Abstract

Abstract This essay examines Lady Mary Wroth’s engagement with early seventeenth-century Anglo-Ottoman relations in The Countess of Montgomery’s Urania. The Urania follows a group of rulers who create an international Christian coalition in what was historically part of the Ottoman Empire. Besides Bernadette Andrea, no other critic has seriously considered the Urania’s allusions to Ottoman peoples, places, and objects. I propose that Wroth’s prose, filled with interpretive cruxes resulting from syntactical and pronominal ambiguities, resonates with England’s ambiguously identificatory relationship with the Ottoman Empire to create a geopolitically inflected narrative style. Following critical work on early modern race as a measure of ‘proximity’, I identify English desires both to identify with and differentiate themselves from the Ottoman Empire within literary and diplomatic discourses. I demonstrate how members of the Sidney-Herbert circle negotiated overlaps in English and Ottoman political, legal, religious, and racial identity markers.
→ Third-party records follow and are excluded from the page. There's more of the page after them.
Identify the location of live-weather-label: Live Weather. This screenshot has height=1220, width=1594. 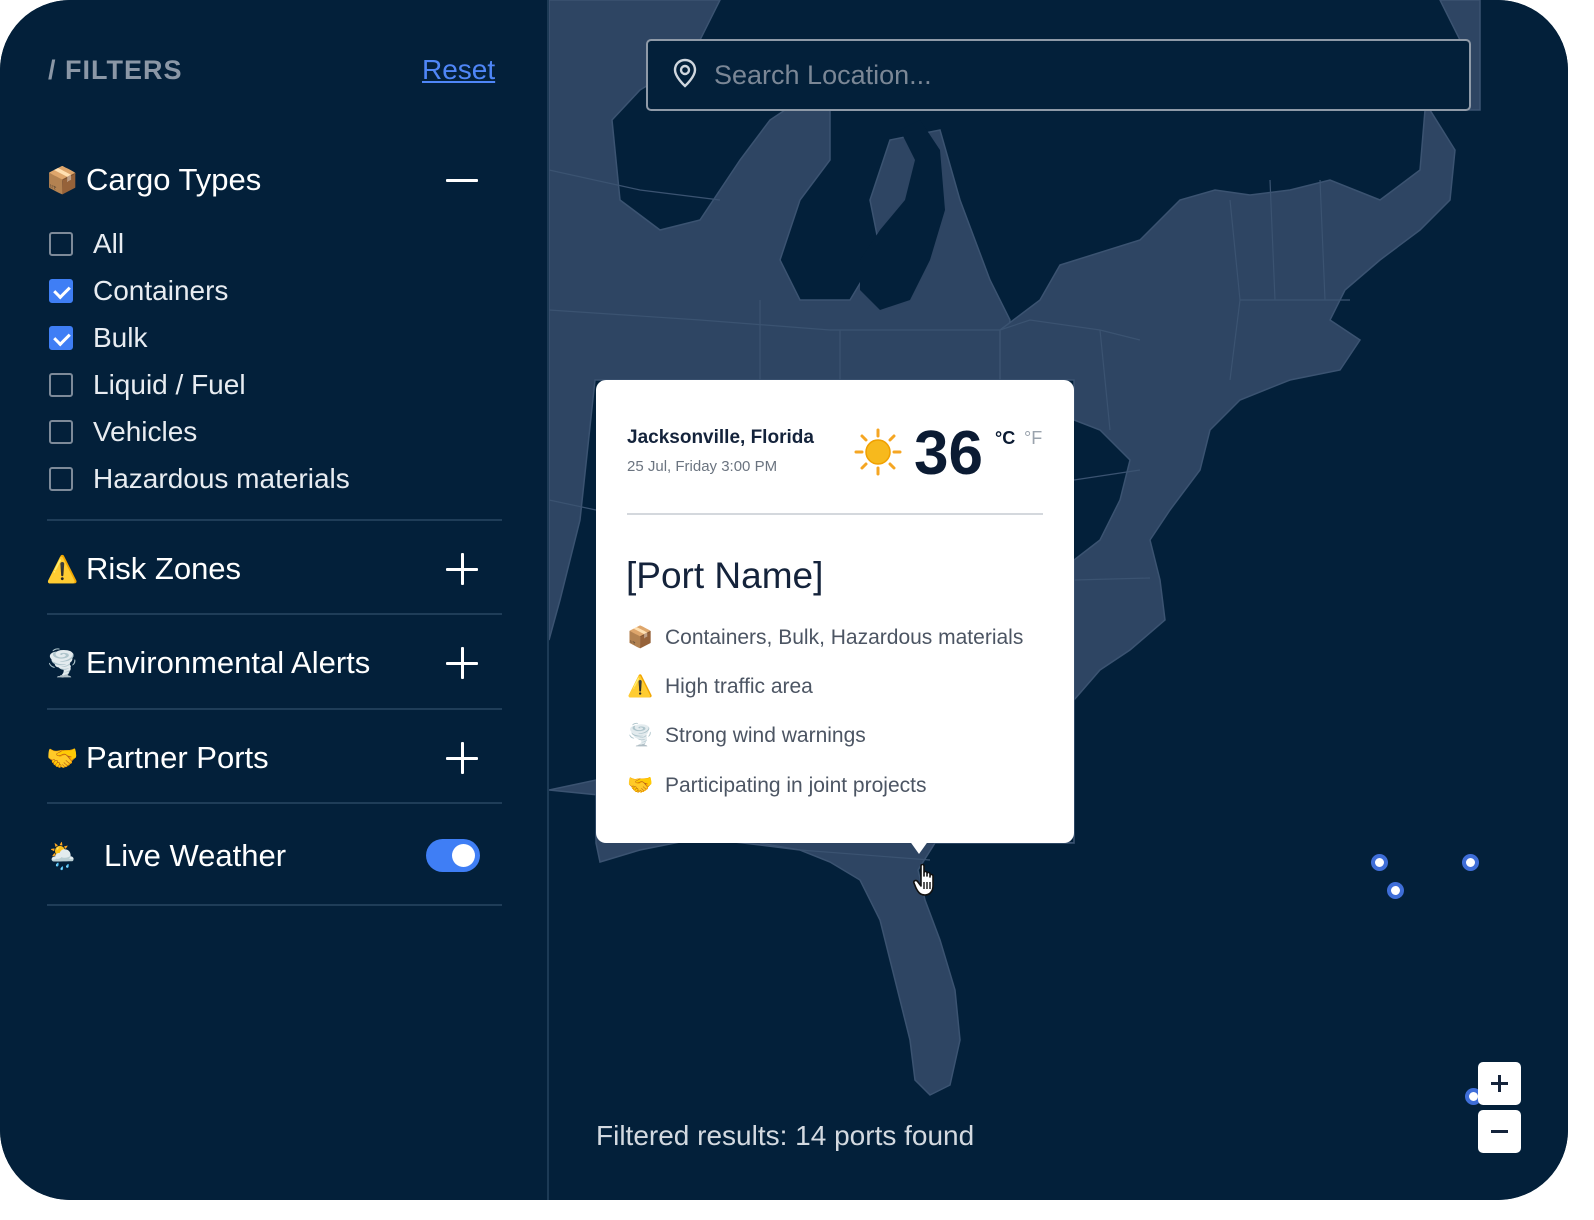
(196, 856).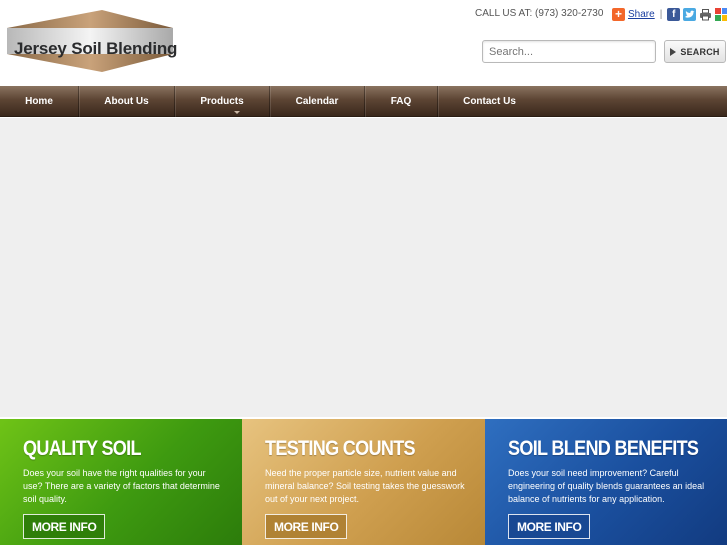 This screenshot has width=727, height=545. Describe the element at coordinates (721, 14) in the screenshot. I see `google-bookmark-icon` at that location.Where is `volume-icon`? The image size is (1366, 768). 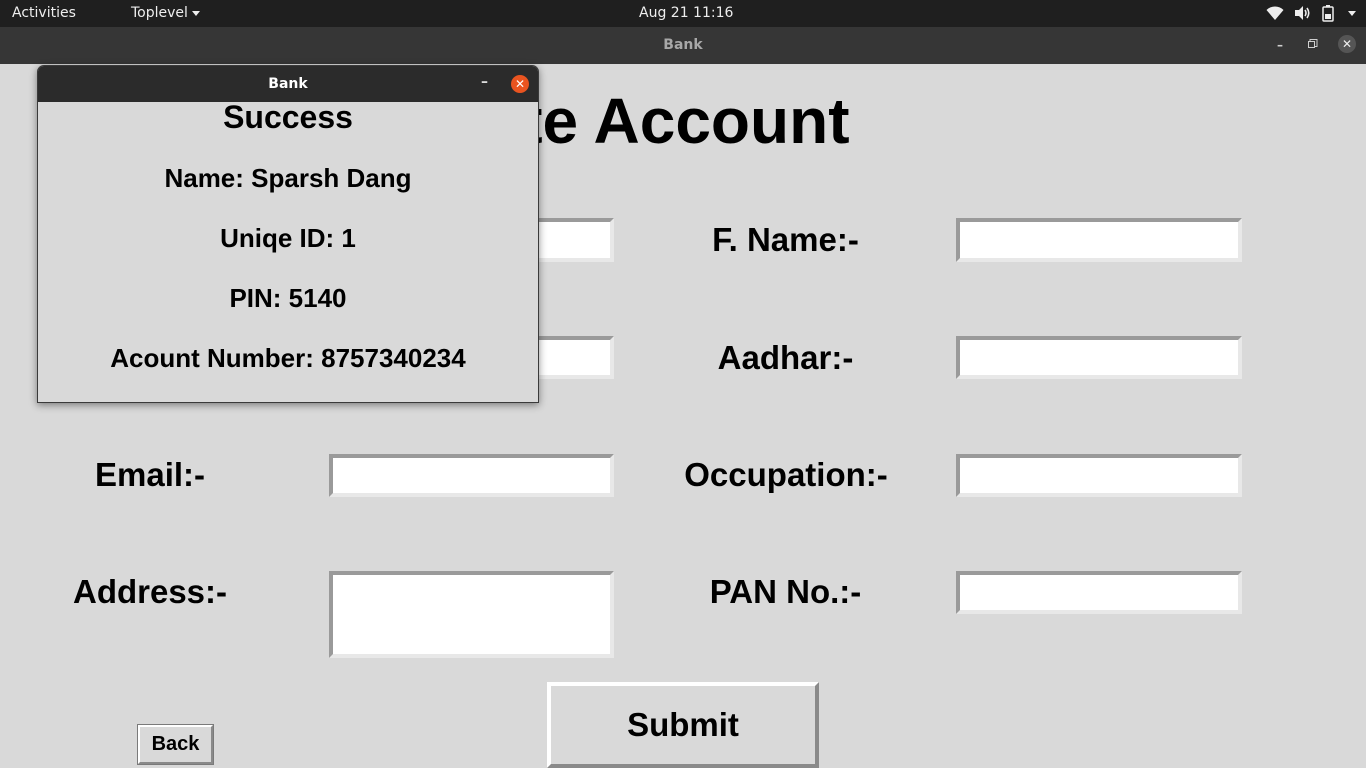
volume-icon is located at coordinates (1302, 13).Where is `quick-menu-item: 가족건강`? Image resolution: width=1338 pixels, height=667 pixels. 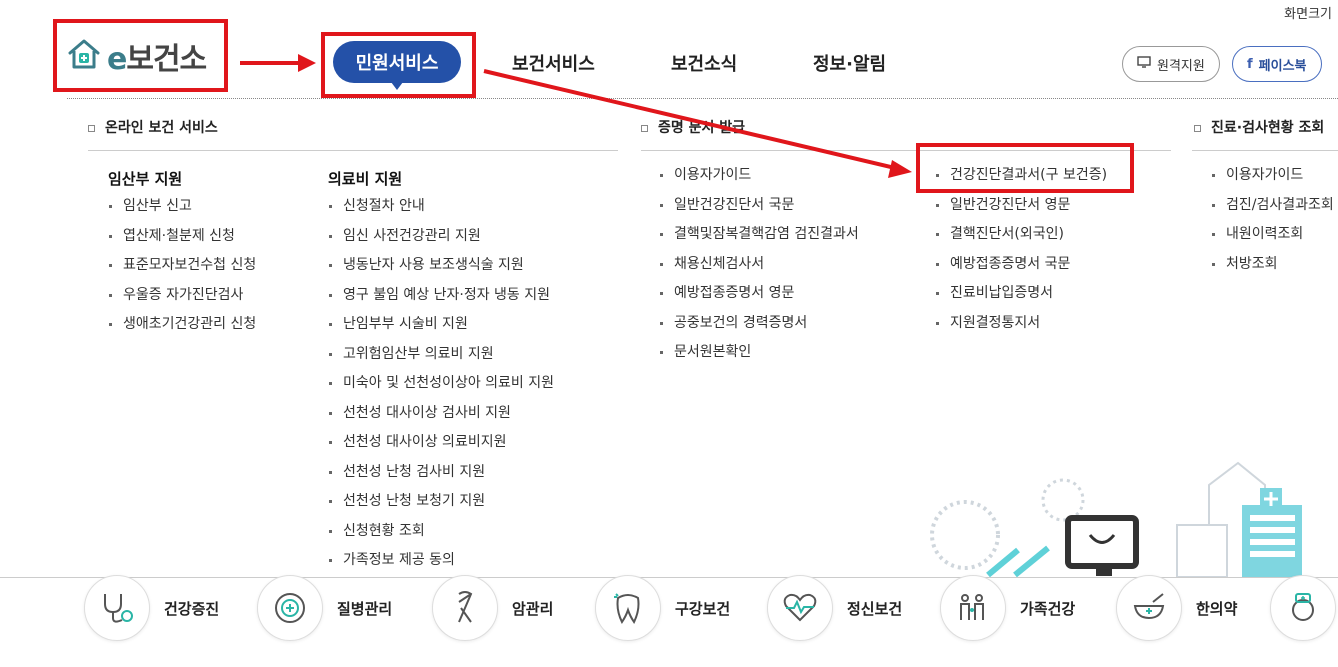
quick-menu-item: 가족건강 is located at coordinates (1008, 608).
I then argue that these overlaps synergize with Wroth’s use of what I term syntactical and pronominal ‘severalty’ of character voices, particularly those of her narrator and characters identified with Ottoman regions. I conclude by demonstrating how Wroth experiments with her narrative style to imagine a Christian empire that surpasses Ottoman authority. In identifying a dialectic between contemporary Anglo-Ottoman relations and Wroth’s narrative style, this essay expands critical approaches to the politics of the Urania beyond more global narratological analysis.